Exercise prompt = From the entries that follow, pick out all lines holding "will".

Excerpts from a dataset
•••

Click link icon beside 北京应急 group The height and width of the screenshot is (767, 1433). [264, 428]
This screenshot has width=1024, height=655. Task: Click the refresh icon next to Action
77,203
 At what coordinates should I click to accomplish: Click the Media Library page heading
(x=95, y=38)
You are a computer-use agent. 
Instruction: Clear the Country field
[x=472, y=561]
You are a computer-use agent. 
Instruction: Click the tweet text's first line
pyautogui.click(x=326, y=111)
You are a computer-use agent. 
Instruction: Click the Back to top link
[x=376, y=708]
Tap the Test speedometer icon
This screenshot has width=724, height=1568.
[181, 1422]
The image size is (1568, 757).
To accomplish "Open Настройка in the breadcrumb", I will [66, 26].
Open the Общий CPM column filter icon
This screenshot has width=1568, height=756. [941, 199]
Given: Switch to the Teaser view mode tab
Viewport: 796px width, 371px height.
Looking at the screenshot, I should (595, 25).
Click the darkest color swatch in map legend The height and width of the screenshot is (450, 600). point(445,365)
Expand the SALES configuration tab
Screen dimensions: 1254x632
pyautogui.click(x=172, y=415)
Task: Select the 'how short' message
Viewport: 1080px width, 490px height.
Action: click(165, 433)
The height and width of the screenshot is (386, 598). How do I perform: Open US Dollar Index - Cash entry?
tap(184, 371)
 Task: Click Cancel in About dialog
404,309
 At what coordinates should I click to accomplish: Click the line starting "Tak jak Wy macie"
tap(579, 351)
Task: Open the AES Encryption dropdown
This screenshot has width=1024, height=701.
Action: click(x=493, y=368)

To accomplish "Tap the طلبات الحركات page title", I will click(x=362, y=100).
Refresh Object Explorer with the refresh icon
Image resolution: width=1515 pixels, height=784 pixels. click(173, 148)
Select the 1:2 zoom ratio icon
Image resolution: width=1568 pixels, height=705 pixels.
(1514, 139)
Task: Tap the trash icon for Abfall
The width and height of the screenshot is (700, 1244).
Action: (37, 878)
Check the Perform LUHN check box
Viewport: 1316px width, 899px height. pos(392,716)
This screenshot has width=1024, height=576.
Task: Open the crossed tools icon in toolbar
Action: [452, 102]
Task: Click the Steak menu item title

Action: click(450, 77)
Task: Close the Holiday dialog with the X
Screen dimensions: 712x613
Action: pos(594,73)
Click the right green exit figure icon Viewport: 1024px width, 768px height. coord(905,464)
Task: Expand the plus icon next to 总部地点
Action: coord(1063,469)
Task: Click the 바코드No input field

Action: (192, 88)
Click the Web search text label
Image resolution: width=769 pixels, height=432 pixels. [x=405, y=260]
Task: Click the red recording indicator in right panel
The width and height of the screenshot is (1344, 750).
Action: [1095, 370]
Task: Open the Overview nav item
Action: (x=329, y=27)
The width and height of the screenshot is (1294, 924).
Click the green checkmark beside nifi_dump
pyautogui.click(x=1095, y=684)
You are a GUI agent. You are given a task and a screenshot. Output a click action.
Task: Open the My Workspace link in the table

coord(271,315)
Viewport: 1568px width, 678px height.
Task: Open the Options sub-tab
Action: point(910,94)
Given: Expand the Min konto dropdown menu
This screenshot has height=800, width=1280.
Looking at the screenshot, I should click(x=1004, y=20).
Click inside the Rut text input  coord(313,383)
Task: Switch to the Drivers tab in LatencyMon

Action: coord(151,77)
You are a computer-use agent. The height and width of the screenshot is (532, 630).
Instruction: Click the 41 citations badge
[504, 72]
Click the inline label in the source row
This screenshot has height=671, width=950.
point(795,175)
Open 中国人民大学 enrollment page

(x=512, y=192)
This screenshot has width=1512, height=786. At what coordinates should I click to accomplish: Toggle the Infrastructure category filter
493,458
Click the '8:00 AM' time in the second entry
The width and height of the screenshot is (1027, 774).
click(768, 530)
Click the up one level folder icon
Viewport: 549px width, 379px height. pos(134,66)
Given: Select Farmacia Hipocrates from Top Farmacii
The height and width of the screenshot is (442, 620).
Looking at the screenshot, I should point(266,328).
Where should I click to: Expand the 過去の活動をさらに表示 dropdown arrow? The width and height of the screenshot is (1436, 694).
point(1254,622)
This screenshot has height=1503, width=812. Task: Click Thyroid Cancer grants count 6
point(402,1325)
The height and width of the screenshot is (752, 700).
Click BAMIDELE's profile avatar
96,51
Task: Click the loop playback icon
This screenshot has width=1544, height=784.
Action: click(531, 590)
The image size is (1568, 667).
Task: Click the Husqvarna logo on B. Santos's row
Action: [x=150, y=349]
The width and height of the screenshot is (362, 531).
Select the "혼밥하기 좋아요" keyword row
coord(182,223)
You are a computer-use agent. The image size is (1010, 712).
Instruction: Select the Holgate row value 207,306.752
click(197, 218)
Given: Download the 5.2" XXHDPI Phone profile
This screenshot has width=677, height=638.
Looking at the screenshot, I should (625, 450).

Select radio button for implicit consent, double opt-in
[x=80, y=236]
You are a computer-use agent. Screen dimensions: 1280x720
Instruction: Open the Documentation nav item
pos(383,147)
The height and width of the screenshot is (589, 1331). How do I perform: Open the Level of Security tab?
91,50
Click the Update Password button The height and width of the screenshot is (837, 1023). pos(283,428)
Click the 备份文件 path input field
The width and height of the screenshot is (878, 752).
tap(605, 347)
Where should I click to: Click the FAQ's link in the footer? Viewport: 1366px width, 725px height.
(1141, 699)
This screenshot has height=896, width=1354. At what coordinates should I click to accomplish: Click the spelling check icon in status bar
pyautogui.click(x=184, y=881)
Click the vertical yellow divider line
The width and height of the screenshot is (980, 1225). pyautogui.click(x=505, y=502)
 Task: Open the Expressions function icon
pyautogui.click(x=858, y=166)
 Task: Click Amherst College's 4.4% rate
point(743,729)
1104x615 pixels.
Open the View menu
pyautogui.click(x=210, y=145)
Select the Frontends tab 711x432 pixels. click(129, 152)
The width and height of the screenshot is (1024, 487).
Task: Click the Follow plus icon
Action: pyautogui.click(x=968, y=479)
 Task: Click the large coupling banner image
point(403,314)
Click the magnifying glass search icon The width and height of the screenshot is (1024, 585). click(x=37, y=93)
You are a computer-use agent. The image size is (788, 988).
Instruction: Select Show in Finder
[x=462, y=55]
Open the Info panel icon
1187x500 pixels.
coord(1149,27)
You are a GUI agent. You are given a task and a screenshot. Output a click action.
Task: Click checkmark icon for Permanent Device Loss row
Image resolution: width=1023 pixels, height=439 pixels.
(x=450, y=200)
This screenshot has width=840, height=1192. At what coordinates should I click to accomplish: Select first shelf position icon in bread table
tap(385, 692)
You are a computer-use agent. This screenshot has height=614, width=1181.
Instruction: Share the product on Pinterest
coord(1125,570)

•••

Task solution =
To accomplish "Open Настройка in the breadcrumb", I will [66, 26].
To accomplish "Tap the طلبات الحركات page title", I will click(x=362, y=100).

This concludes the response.